Silvia Poloto: The Unresolved Series By Terri Cohn 2005

Although no one quite remembers who first said, “a picture is worth more than a thousand words,” its potential implications and meanings remain timeless. A painting is a window into another world. It is inherently a narrative medium that tells stories or compels us to construct them from the relationships created by its composed images, colors, lines, gestures and space. Over the past half-century, the anecdotal potential of painting has been expanded by its material juxtaposition with photographic images, which has encouraged both interchange and non-linear relationships between the two media.  The possibility for unabashed associative relationships among pictorial elements is indebted to the early explorations of Robert Rauschenberg, the Pop artists, and the media explosion of the mid-twentieth century, all of which opened vast potential for artistic invention and interpretation.  Silvia Poloto, a painter and mixed media artist, is heir to this rich tradition.  An inventive and  prolific artist, she has played with the expansive connotative dynamic between painting and photographic images in her recent series Unresolved.  In this series of fifteen works, Poloto has expanded on her earlier abstract paintings and has retained a consistent palette dominated by primary, neutral, and orange tones.

However, in these new works, she has introduced iconic images that allude to the complex range of human emotions.  Poloto’s methodology and the often sinister tenor of the series was established with the first piece, titled Lies, which features an archival pigment print of a worn wooden doll partially shrouded in satin fabric.  The contrast between the brilliantly lit, impassive toy resting in a suggestive interior, and the spectral, Pinocchio-like shape beside it, evokes a sense of foreboding childhood tales and memories.

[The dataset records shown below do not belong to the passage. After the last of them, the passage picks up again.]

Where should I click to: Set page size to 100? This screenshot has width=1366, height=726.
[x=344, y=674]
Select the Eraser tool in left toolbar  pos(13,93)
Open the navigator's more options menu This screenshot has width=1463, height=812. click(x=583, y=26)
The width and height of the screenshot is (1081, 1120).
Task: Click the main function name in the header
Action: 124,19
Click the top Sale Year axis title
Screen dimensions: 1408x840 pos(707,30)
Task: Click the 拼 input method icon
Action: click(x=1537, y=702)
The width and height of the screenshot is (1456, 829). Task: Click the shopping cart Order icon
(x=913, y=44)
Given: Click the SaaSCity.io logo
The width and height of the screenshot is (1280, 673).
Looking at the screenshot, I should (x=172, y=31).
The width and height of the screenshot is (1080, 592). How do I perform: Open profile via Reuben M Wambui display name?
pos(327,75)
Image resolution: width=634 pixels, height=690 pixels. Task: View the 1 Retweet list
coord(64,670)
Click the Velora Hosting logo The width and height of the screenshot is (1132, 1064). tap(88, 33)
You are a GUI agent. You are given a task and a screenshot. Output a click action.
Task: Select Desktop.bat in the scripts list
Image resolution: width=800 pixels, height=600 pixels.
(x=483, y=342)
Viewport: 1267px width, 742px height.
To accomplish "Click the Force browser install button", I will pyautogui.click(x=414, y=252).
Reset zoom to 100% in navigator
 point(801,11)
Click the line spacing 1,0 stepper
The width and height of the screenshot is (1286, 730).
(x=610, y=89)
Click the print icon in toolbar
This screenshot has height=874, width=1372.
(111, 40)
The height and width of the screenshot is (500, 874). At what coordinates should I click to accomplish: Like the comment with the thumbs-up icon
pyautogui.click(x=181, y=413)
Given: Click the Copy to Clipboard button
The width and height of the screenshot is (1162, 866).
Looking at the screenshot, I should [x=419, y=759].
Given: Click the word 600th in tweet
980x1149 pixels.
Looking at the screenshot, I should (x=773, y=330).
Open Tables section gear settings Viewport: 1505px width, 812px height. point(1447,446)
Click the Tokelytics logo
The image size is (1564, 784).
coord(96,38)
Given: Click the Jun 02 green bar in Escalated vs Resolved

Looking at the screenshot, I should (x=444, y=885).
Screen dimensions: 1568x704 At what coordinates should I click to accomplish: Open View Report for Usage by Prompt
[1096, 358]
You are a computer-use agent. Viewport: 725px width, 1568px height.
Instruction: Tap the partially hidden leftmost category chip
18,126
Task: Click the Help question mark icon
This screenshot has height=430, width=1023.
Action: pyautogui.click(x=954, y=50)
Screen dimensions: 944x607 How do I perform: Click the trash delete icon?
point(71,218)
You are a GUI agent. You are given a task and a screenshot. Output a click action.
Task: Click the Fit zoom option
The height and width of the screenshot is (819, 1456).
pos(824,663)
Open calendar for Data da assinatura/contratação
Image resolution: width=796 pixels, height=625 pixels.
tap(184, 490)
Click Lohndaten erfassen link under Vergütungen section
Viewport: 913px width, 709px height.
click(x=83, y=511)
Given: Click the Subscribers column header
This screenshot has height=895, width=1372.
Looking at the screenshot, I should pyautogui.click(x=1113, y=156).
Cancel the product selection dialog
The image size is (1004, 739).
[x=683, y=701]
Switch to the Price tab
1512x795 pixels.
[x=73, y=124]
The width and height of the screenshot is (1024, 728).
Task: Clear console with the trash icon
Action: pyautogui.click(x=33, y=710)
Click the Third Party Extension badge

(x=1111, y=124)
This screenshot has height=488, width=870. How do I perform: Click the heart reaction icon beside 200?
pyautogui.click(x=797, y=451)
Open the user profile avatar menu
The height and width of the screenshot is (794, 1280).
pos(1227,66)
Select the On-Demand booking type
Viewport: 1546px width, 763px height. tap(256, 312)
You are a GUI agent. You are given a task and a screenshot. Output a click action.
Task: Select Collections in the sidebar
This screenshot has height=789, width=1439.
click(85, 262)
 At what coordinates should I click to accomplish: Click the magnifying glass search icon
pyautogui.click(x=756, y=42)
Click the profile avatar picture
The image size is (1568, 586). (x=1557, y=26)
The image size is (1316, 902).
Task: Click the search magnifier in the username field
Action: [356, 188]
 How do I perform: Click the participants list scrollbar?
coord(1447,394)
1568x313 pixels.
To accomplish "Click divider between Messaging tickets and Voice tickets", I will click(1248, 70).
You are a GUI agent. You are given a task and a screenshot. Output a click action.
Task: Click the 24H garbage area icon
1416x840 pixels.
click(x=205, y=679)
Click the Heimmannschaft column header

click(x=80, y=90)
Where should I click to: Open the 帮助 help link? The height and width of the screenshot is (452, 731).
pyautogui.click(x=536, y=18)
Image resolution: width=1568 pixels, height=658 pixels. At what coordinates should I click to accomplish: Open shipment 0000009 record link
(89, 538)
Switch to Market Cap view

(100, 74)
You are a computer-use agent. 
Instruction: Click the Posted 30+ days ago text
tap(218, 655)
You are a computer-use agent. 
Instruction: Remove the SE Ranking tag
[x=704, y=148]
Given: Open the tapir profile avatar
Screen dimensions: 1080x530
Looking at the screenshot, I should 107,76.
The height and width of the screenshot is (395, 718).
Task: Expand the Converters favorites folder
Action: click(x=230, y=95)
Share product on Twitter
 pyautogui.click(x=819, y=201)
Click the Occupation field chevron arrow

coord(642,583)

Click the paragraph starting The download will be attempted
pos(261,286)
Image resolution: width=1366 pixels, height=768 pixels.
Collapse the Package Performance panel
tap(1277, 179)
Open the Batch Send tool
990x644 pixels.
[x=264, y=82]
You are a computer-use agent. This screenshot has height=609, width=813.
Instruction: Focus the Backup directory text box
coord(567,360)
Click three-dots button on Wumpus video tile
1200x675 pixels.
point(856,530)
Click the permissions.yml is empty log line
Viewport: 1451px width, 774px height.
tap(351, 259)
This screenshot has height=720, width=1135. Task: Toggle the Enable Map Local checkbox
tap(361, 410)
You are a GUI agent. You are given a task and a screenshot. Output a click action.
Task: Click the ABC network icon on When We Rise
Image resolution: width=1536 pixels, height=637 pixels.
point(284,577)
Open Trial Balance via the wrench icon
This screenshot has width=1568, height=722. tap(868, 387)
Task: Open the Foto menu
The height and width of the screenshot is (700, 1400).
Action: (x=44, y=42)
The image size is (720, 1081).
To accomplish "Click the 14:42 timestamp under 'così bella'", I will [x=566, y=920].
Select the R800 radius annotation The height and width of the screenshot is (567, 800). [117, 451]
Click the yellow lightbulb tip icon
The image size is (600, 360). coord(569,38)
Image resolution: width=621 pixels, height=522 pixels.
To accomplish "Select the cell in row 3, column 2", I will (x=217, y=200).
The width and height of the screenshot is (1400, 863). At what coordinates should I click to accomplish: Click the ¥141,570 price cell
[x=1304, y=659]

Poloto consistently savors the play between the power of the photographic images she uses, the gestural, abstract ground she paints around them, and the gridded compositional format that holds the two in dialogue with each other.  Some works have more ominous implications, like Exit, with its centrally placed image of a syringe, and Betrayal, where the tip of a knife appears to pierce the center of the blood-red canvas.  Other paintings, such as Penance, which is dominated by a medieval mace, and Worship, which features a beatific black Madonna that belonged to Poloto’s grandmother, refer to the influence of her Brazilian-Catholic upbringing.  By contrast Couture is quite free and playful, with its images of a button and a spool of thread interconnected by a fiber that loops from one to the other across the painterly diptych canvas.

With a desire to create works that retain an edge yet embody a greater sense of levity, Poloto painted two pieces that speak of love and  marriage: Promises, which is populated by two elegantly dressed men, and Vows, a pair of bridal gowned women. While these paintings continue the artist’s investigation of relationships, she has since created a more emblematic series where she has used pigs as human surrogates. Oddly enough, the implied predicaments of the small photographic images of plastic swine that populate Commitment, Community, Reverence, and Isolation are even more disturbing than their human counterparts in Poloto’s other works, perhaps because the contrast between their inherent innocence, the situations they represent, and our implied treatment of them is so painfully apparent.  As is characteristic of Poloto’s oeuvre, it may be her candor about such tacit circumstances that evokes our own unresolved feelings about the truth of the human condition.Terri Cohn is a San Francisco based writer, curator and art historian.